Start of TEXT SEGMENT

Hem Pros and cons of the chickenpox vaccine

Pros and cons of the chickenpox vaccine

Chickenpox vaccine

This post is also available in: Svenska

The chickenpox vaccine is effective but is not included in the Swedish National Immunization Program. It is, however, included in other countries’ general vaccination programs. The United States has been vaccinated against chickenpox since 1995. First with one dose, and then in 2006 with two doses.

Chickenpox vaccine works well to protect American children

In USA, it is estimated that approximately 4 million people had chickenpox each year before the vaccination was introduced. Of them, 10,000 were hospitalized and 100 people died. During the time a dose of vaccine was given, chickenpox cases decreased by 90%, hospitalized cases decreased by 88% and deaths by more than 65%.

Since chickenpox continued to spread in children vaccinated with one dose, children began receiving two doses of the vaccine in 2006. In two studies around the USA, chickenpox cases decreased by between 65% and 76% in the years 2006-2010. Of the hospitalized chickenpox cases in this study, none were vaccinated.

Does chickenpox vaccine help if you’re already infected?

There are only isolated scientific studies that have looked into this issue, and they are not especially significant. We don’t know that much. In the studies available, there has been a reduction in the risk of getting chickenpox after being infected, if you have received the vaccine within three days. Nevertheless those who get chickenpox after the vaccination, had milder symptoms than those who did not receive the vaccine.

Although possible, it is extremely rare for the chickenpox vaccine virus to cause shingles compared to the wild chickenpox virus.

But for people who already have the wild chickenpox virus in their body (the vast majority of us), it is probably a good idea that children are not vaccinated. Every time we are exposed to the chickenpox virus (eg. by coming into contact with an infected child) our immune response to the virus is activated. This consequently reduces our risk of shingles. Did you follow?

The vaccinated person has (at least at a young age) less risk of getting shingles than an unvaccinated person. However vaccinating all children, theoretically, increases the risk of those who have already had wild chickenpox, getting shingles. This is because vaccinating all children means that those who were previously infected, are not exposed to the virus again. This may increase the chances of inactivating our immune system against the chickenpox virus, and consequently increase the chances of getting shingles in adulthood. However, several studies have come to different conclusions about whether this has actually happened in vaccinated populations. Some argue that there has definitely been an increase in shingles in the elderly related to childhood vaccination. Others say that this increase started before vaccinations began and is not a result of the vaccination.

Is there a vaccine against shingles?

Yes, there are two types. First, Zostavax, which is the chickenpox vaccine in a higher dose. This is moderately effective. Then, there is the new Shingrix which is a non-live chickenpox virus vaccine. This is more effective. It is approved by the pharmaceutical authorities in both the US and the EU, but is currently (June 2018) not yet available in Sweden.

End of TEXT SEGMENT

◆ **PROMPT 1**:
Reproduce the passage of the chickenpox vaccine text starting with "Does chickenpox vaccine" and going on through "receive the vaccine.".
◆ **PROMPT 2**:
Carry on the chickenpox vaccine text from its final sentence onward.

Start of EXTRACTED INFORMATION

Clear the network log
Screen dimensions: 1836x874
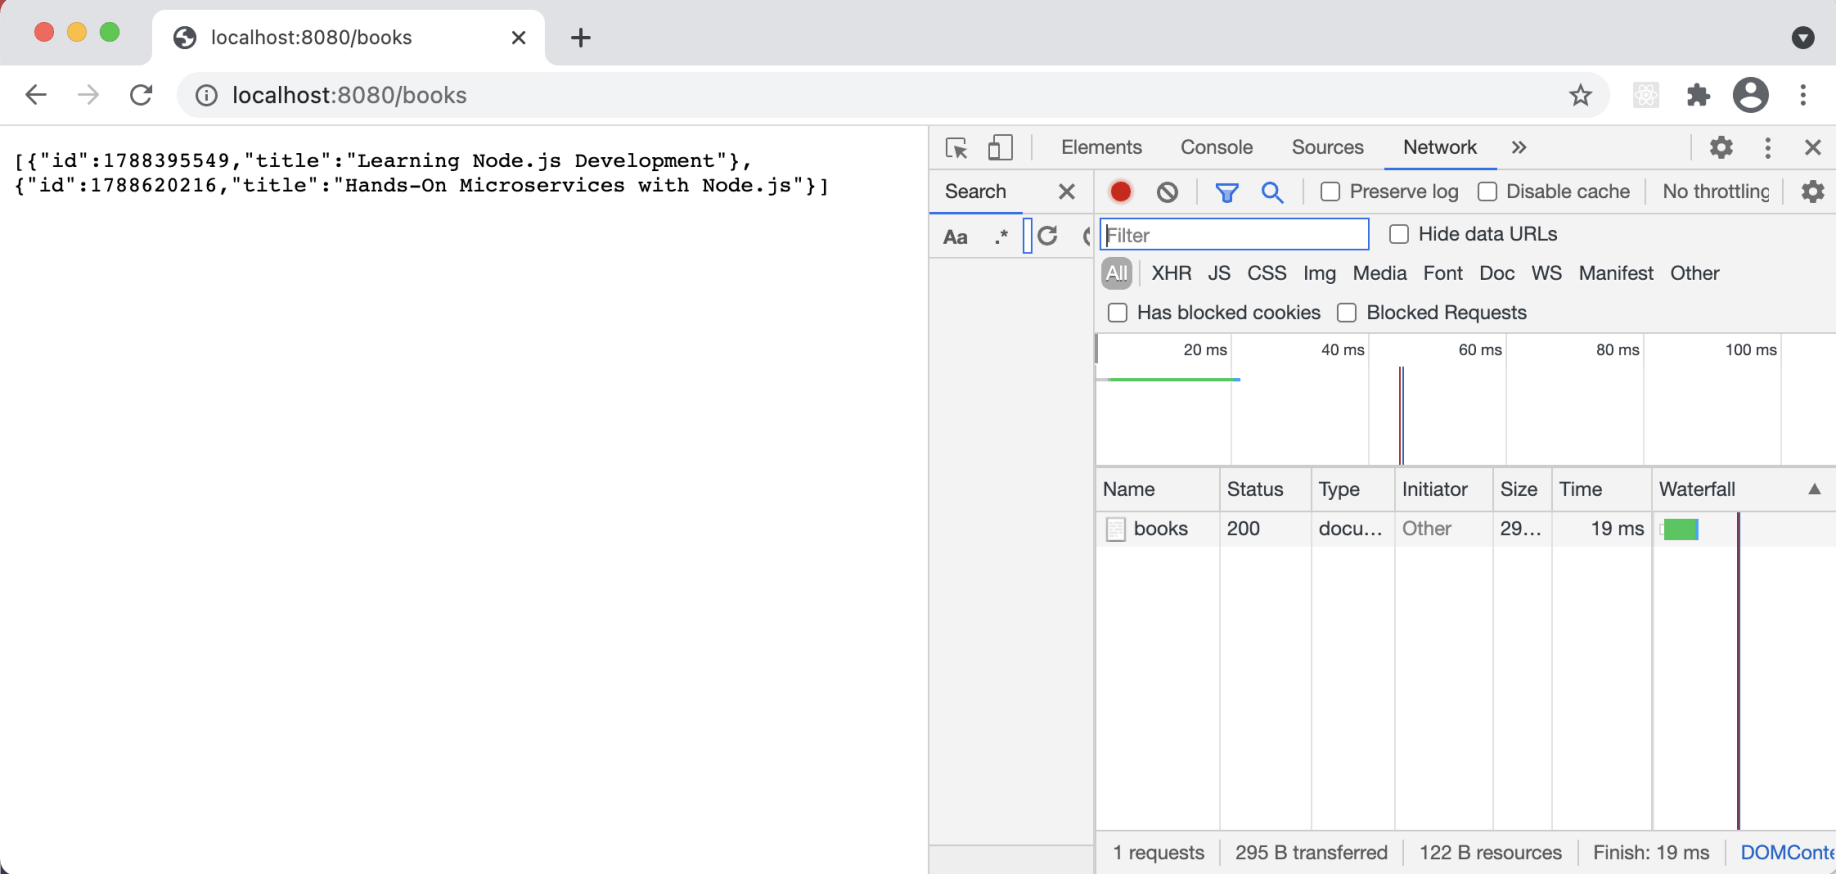[1167, 192]
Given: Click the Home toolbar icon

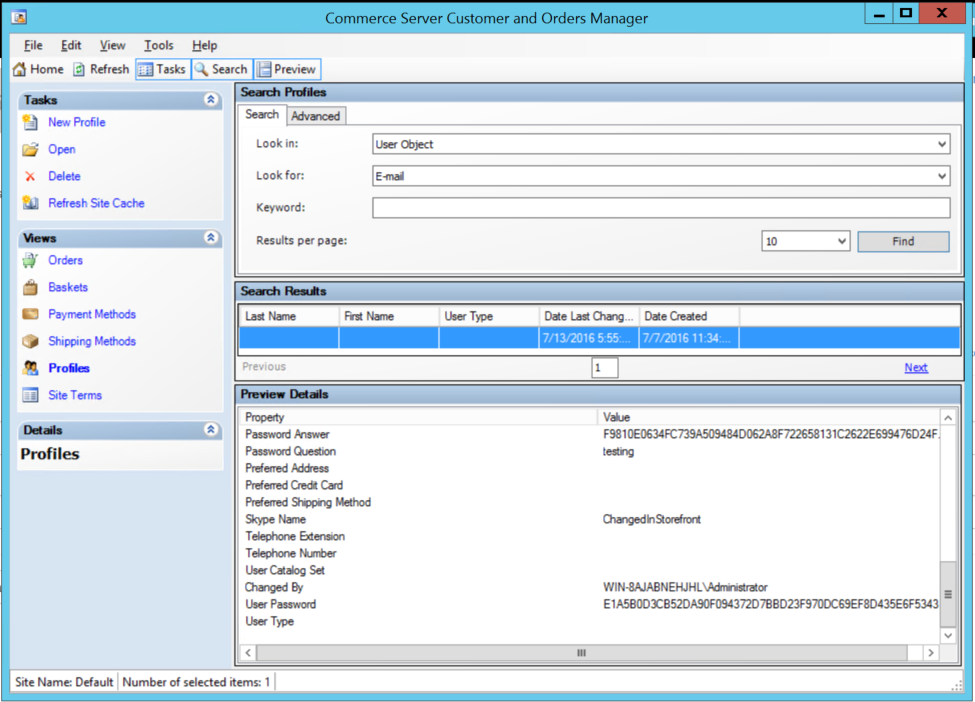Looking at the screenshot, I should tap(20, 70).
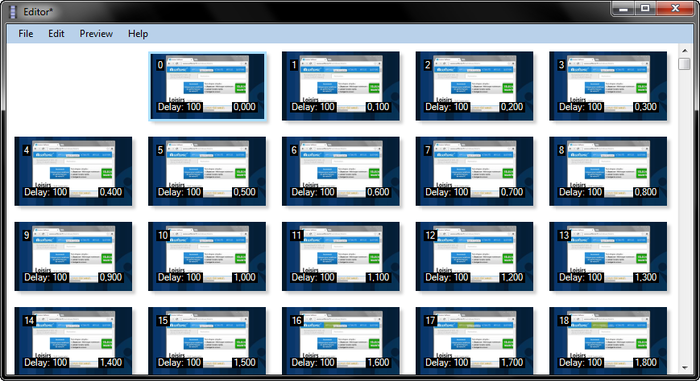Open the Preview menu
Image resolution: width=700 pixels, height=381 pixels.
(x=96, y=33)

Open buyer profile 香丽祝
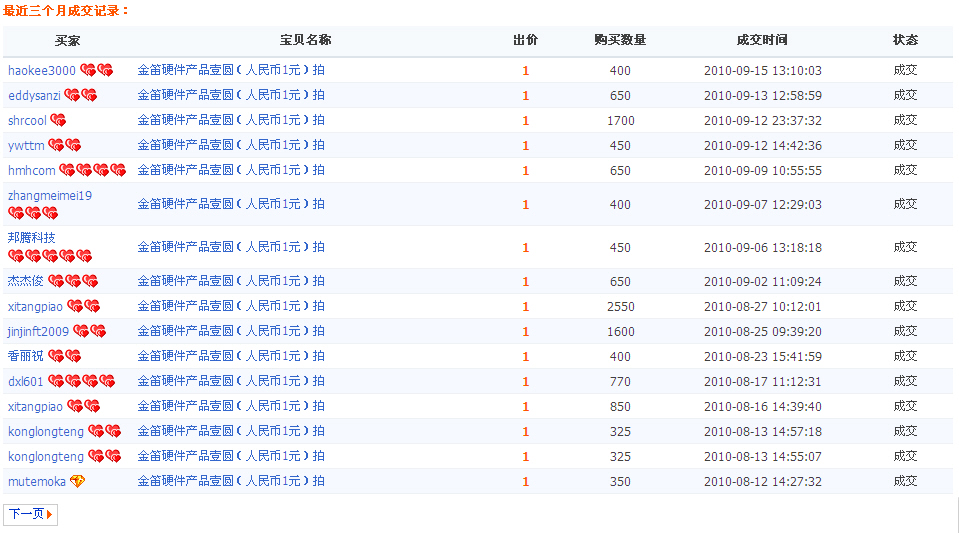coord(26,356)
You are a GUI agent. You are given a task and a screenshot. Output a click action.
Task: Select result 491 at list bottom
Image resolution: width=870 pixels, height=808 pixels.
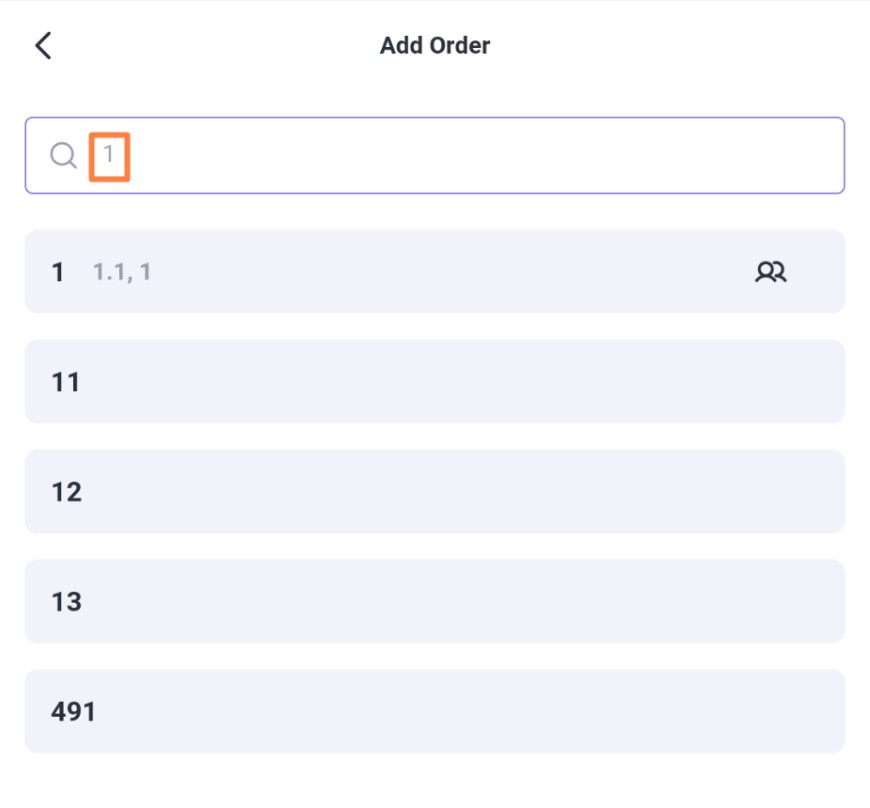point(434,711)
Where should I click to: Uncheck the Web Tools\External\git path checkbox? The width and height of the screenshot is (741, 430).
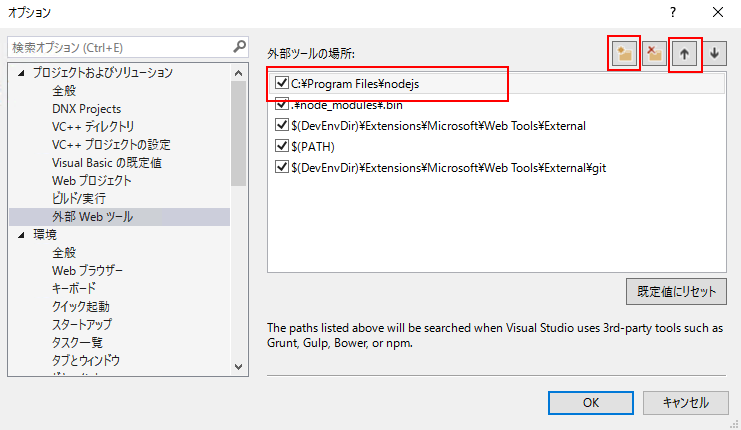282,167
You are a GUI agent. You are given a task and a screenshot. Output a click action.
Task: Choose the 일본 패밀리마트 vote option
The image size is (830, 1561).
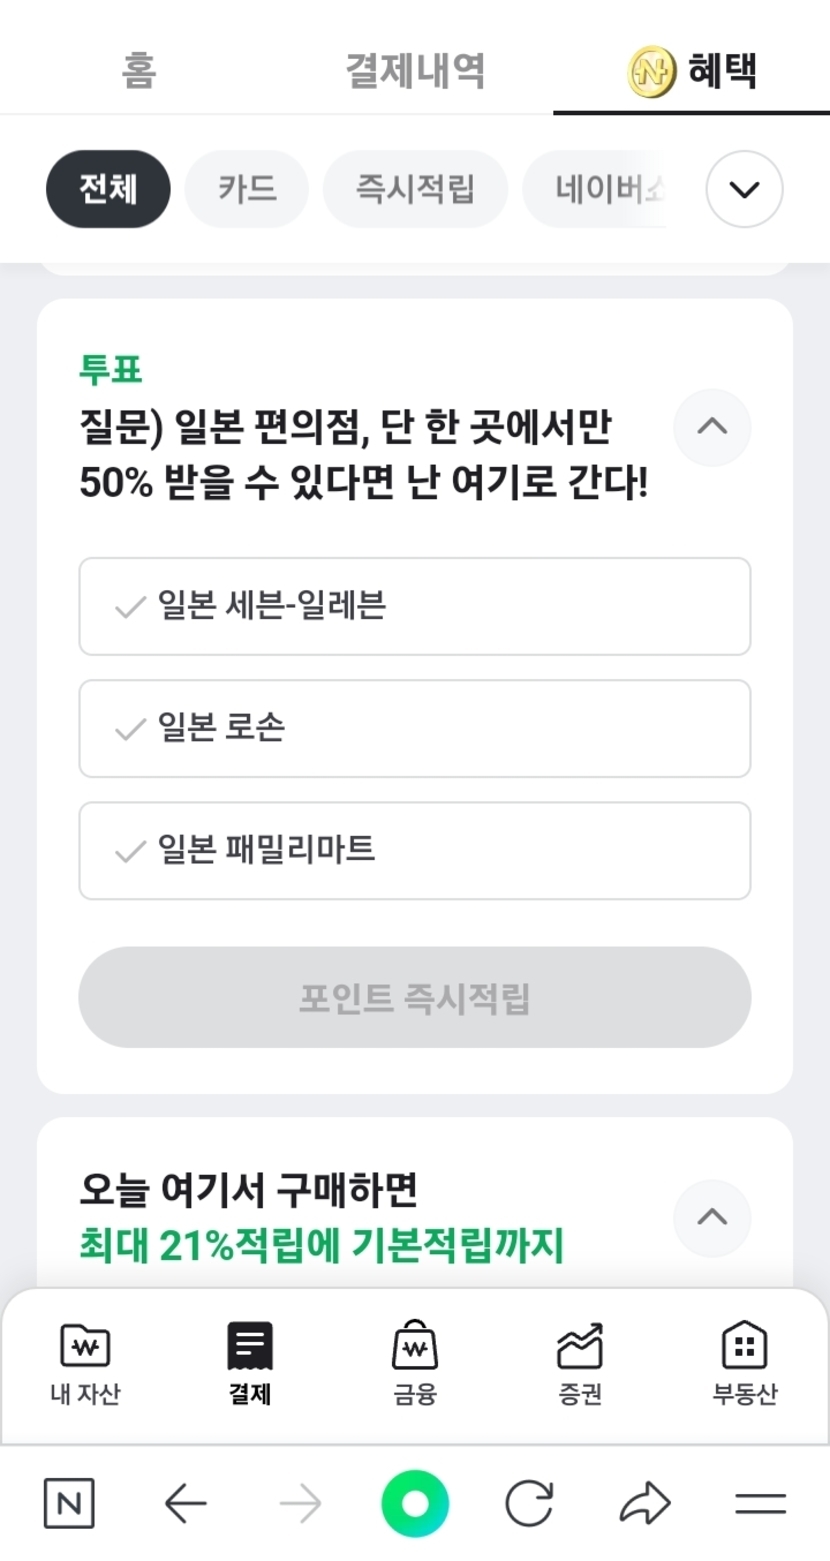pyautogui.click(x=414, y=850)

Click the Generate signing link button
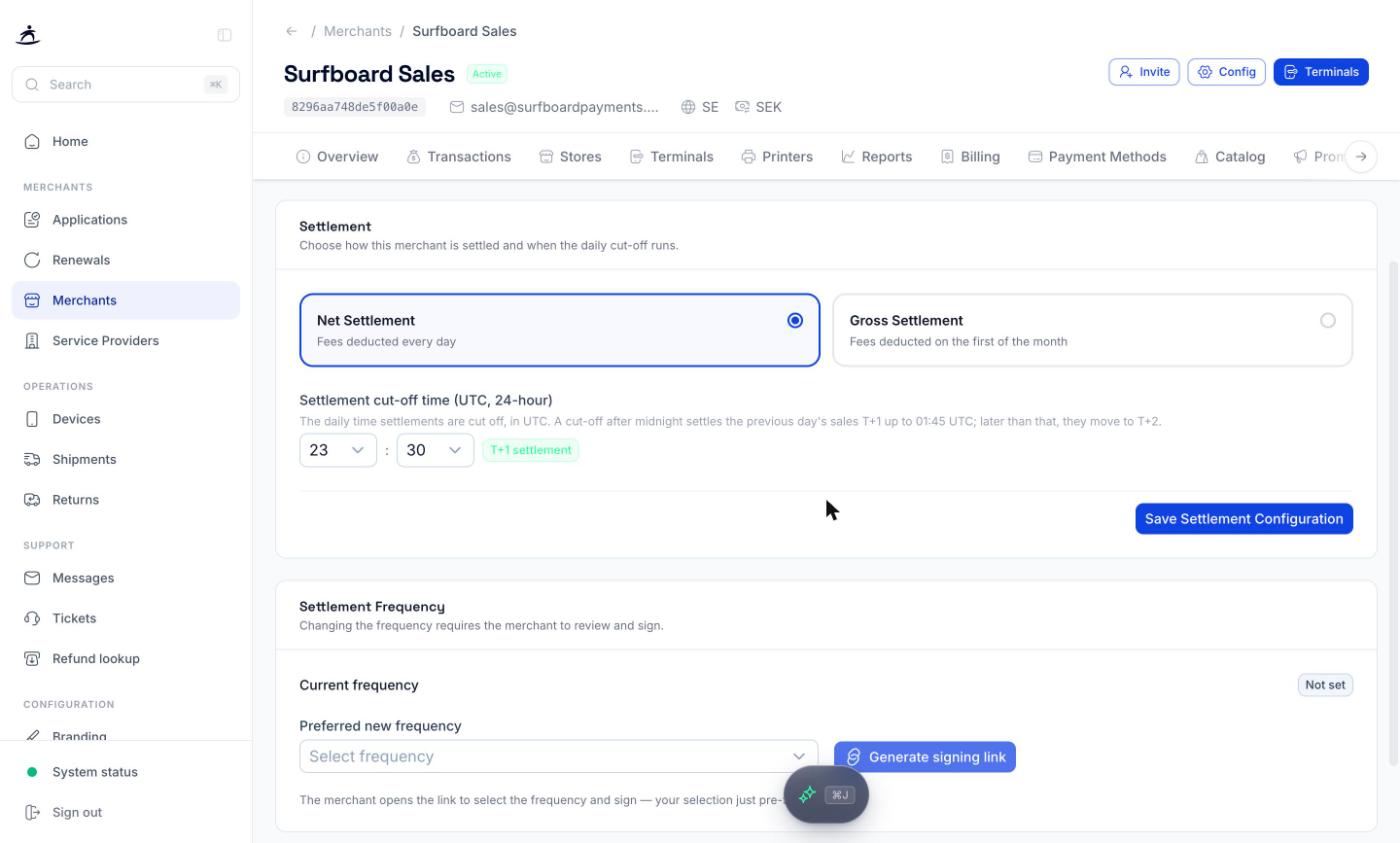click(x=925, y=757)
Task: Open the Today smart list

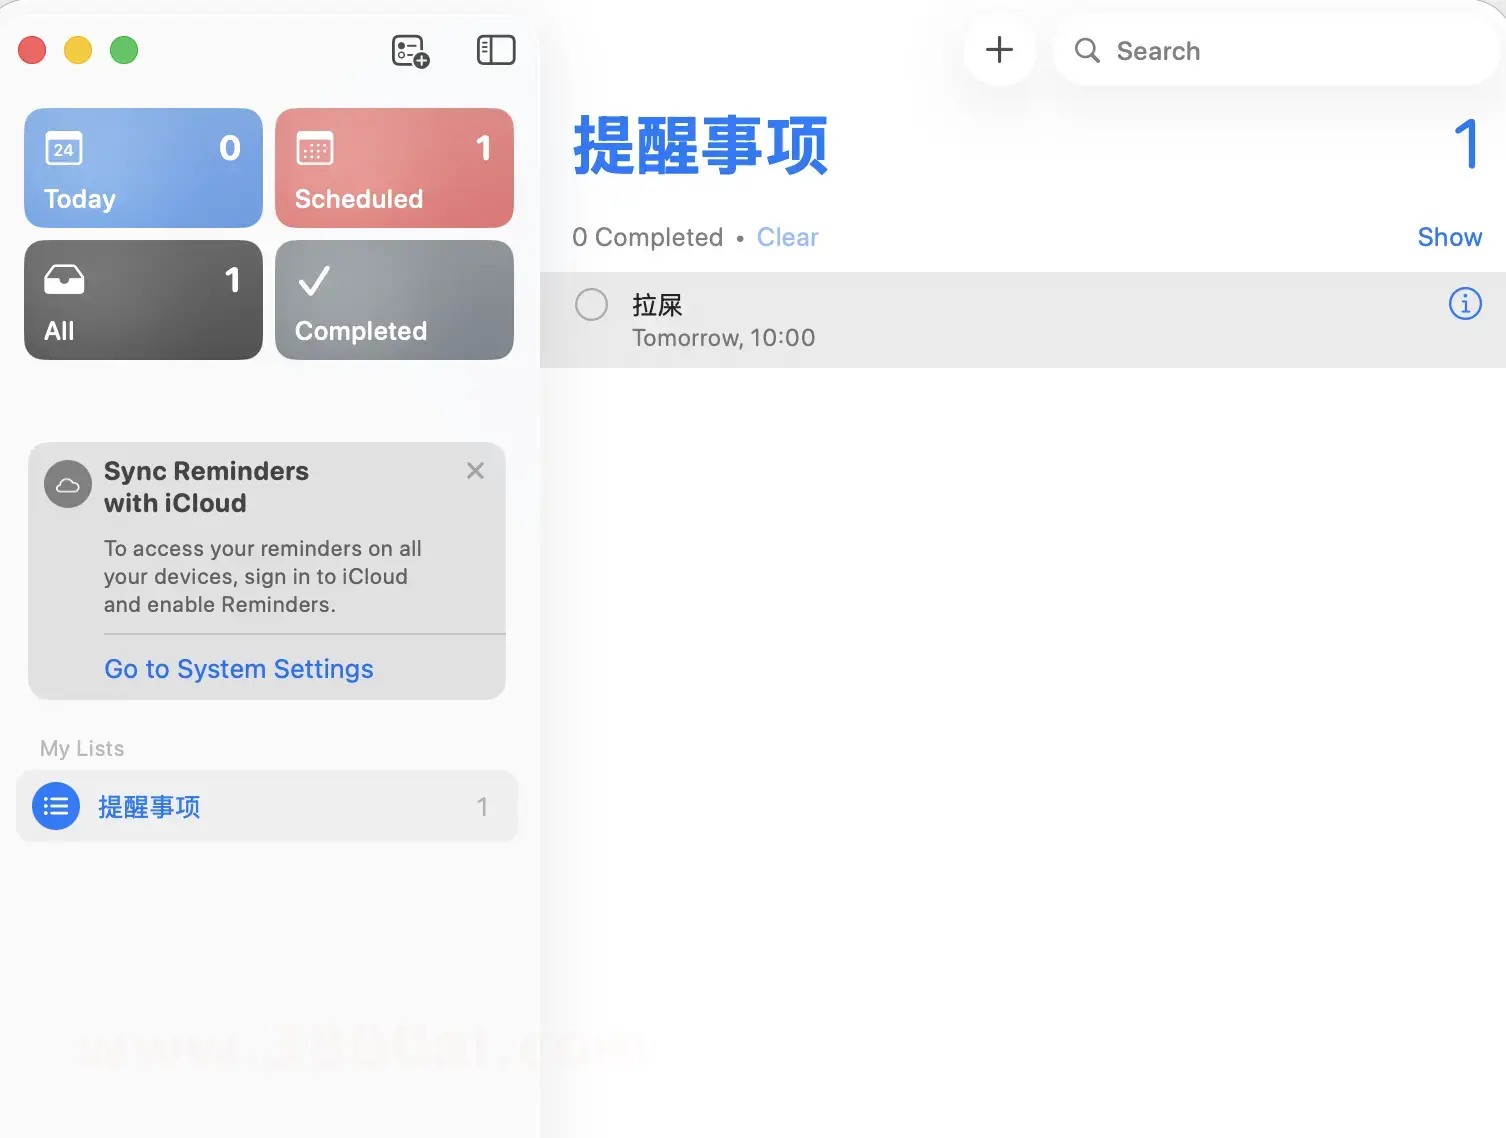Action: [143, 168]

End of EXTRACTED INFORMATION

◆ **ANSWER AREA 1**:
Does chickenpox vaccine help if you’re already infected?

There are only isolated scientific studies that have looked into this issue, and they are not especially significant. We don’t know that much. In the studies available, there has been a reduction in the risk of getting chickenpox after being infected, if you have received the vaccine within three days. Nevertheless those who get chickenpox after the vaccination, had milder symptoms than those who did not receive the vaccine.

◆ **ANSWER AREA 2**:
General vaccination against chickenpox protects the vulnerable against severe illness.

That is clear. Vulnerable patients (those who are immunocompromised; who are at high risk of dying from chickenpox; and who cannot themselves be vaccinated) would be protected by herd immunity if the general population were vaccinated against chickenpox. Eg. in the United States.

Read more about herd immunity here.

If many, but not all children are vaccinated against chickenpox, more adults will become ill.

It is generally said that children get milder chickenpox symptoms than adults. I don’t know. I have no doubt that adults can get seriously ill with chickenpox, but I also see many children get seriously ill with chickenpox as well. And most hospitalizations due to chickenpox in Sweden are either young children or very old people (the old people are mainly treated for shingles). And the few deaths we have, sometimes affect children.

One risk of vaccinating many children (say 40-60%) but not all against chickenpox is that the risk of a child going through childhood without getting chickenpox increases. This means there is a possibility that more people who get the chickenpox disease will get it only during adulthood. And if it is true that adults suffer more from the illness than children, that would be a drawback.

What side effects does the child receiving the chickenpox vaccine get?

Ok. There are multitude of theoretical disadvantages for other people, if you vaccinate children against chickenpox. What about the child being vaccinated? As with any live vaccine, you can get a mini bout of the disease 2-3 weeks after the injection. On a few occasions, you might get a bout of fever with the chickenpox vaccine. In very rare cases, a severe chickenpox outbreak has been seen. This may be in children with a compromised immune system (e.g. due to acute leukemia) where it was not known previously.

Pain, redness and a little swelling at the site of injection 24 hours after vaccination is also common.

In summary:

For a child with a healthy immune system, two doses of chickenpox vaccine provides great protection against chickenpox disease, and a virtually complete protection against severe chickenpox disease. The child may, at least while growing up, have less risk of shingles. We do not know today whether booster doses of the vaccine in adulthood will be needed. Common side effects are pain at the site of injection and mild chickenpox-like symptoms 2-3 weeks after vaccination.

The vaccine is recommended in children with diseases where they are later at risk of immunosuppressive therapy, provided they have not had chickenpox. It is occasionally recommended to siblings of immunocompromised children. Even teenagers who have not had chickenpox are often recommended vaccines. But none of these recommendations should mean that it be added to the vaccination program. Chickenpox vaccine can be purchased at a vaccination center.

General vaccination against chickenpox is introduced in many countries, but this is pending in Sweden.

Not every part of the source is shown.